14.04.2019

FastNetMon Advanced sFlow configuration

You may find sFlow protocol in wide range of switches. Some models of routers also offer it as option. One of the key benefits of sFlow is an ability to detect DDoS in few seconds.

You can enable sFlow support in FastNetMon with few easy steps.

Enable sFlow plugin:

sudo fcli set main sflow enable

Specify port / ports for sFlow capture (6343 is default port):

sudo fcli set main sflow_ports 6343

Specify interface for listening (0.0.0.0 is default):

sudo fcli set main sflow_host 0.0.0.0

Apply changes and restart FastNetMon:

sudo fcli commit

After that you have to configure sFlow on sFlow agent’s side (switch, router, server) to configured port and host.

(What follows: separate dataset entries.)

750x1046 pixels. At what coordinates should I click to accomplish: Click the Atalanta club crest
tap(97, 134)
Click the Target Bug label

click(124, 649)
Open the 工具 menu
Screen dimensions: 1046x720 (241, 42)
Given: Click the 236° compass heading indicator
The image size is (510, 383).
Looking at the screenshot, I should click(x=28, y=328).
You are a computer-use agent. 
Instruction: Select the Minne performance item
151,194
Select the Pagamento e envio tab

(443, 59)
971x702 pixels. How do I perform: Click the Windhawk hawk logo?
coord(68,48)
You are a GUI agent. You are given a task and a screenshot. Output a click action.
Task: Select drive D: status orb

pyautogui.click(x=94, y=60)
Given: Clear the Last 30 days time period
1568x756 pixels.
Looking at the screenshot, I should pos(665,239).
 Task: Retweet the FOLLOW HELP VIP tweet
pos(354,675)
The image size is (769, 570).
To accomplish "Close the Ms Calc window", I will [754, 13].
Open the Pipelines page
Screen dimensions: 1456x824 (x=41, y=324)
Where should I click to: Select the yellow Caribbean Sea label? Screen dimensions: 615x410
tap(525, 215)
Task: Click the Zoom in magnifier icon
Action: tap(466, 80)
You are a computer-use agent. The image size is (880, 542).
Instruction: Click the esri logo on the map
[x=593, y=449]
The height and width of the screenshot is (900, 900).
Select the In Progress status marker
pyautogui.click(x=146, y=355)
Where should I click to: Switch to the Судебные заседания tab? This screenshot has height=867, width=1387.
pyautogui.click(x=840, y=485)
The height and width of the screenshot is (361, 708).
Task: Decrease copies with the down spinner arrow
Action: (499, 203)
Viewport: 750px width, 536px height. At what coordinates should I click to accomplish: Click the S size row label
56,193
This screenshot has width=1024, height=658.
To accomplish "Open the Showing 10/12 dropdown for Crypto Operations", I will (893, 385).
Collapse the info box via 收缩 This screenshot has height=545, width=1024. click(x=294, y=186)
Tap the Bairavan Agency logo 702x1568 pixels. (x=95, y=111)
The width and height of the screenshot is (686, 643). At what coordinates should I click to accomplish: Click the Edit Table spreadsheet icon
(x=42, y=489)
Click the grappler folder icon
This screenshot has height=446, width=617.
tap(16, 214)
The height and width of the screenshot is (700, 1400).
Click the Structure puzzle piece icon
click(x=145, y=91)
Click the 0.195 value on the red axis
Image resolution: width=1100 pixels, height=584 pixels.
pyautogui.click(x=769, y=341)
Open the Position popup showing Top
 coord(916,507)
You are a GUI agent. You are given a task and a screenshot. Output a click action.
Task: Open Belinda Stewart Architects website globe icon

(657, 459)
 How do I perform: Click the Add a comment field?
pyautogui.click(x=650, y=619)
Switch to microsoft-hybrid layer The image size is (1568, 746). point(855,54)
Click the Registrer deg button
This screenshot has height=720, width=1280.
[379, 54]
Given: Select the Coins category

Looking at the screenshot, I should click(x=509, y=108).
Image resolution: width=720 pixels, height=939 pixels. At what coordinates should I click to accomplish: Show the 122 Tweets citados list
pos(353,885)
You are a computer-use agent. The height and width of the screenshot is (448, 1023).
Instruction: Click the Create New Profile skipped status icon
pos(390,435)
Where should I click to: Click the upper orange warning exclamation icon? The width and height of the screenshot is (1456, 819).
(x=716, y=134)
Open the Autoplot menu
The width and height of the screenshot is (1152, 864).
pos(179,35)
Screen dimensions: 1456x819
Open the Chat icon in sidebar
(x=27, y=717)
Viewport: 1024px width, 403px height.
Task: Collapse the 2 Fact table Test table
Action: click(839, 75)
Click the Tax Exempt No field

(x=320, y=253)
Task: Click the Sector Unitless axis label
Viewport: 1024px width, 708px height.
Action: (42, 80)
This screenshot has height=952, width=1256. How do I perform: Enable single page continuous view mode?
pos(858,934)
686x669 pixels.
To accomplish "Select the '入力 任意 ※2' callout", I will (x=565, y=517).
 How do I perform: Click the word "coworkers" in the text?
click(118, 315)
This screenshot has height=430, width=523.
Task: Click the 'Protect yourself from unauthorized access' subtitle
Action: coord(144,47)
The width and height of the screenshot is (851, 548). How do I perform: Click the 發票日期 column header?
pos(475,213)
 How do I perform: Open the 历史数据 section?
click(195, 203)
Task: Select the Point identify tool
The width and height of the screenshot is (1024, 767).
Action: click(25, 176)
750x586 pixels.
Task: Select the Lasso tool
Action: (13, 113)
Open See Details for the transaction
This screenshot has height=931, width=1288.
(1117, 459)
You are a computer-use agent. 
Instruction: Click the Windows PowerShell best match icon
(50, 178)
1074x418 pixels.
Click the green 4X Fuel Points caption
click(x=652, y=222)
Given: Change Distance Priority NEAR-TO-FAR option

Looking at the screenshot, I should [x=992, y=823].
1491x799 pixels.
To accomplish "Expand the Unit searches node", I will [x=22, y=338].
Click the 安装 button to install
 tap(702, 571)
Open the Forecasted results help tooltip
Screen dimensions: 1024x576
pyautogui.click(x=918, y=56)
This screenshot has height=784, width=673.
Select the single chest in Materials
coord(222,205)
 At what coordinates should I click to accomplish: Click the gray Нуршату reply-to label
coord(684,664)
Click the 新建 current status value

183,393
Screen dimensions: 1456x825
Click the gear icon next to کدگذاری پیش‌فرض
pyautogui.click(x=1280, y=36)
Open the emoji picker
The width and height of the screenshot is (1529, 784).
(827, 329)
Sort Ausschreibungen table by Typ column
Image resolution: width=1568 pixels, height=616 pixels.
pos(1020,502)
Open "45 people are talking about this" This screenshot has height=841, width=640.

We have our own guides for configuring sFlow:

According to amount of traffic in network we suggest following sampling rates:

BandwidthSampling rate
100 Mbit500
1 Gbit1000
10 Gbit2000

After finishing configuration from agent’s side, you may check that FastNetMon receives data using our counters:

sudo fcli show system_counters|grep sflow

It’s very important to keep reasonable sampling rate for accurate bandwidth calculation. In some cases during traffic spikes switches can increase sampling rate over value specified in configuration. FastNetMon has an option to expose sampling rate for each router. You can enable it this way:

sudo fcli set main sflow_track_sampling_rate enable
sudo fcli commit

After enabling this option, you can check sampling rate for each device and line card this way:

sudo fcli show sflow_sampling_rates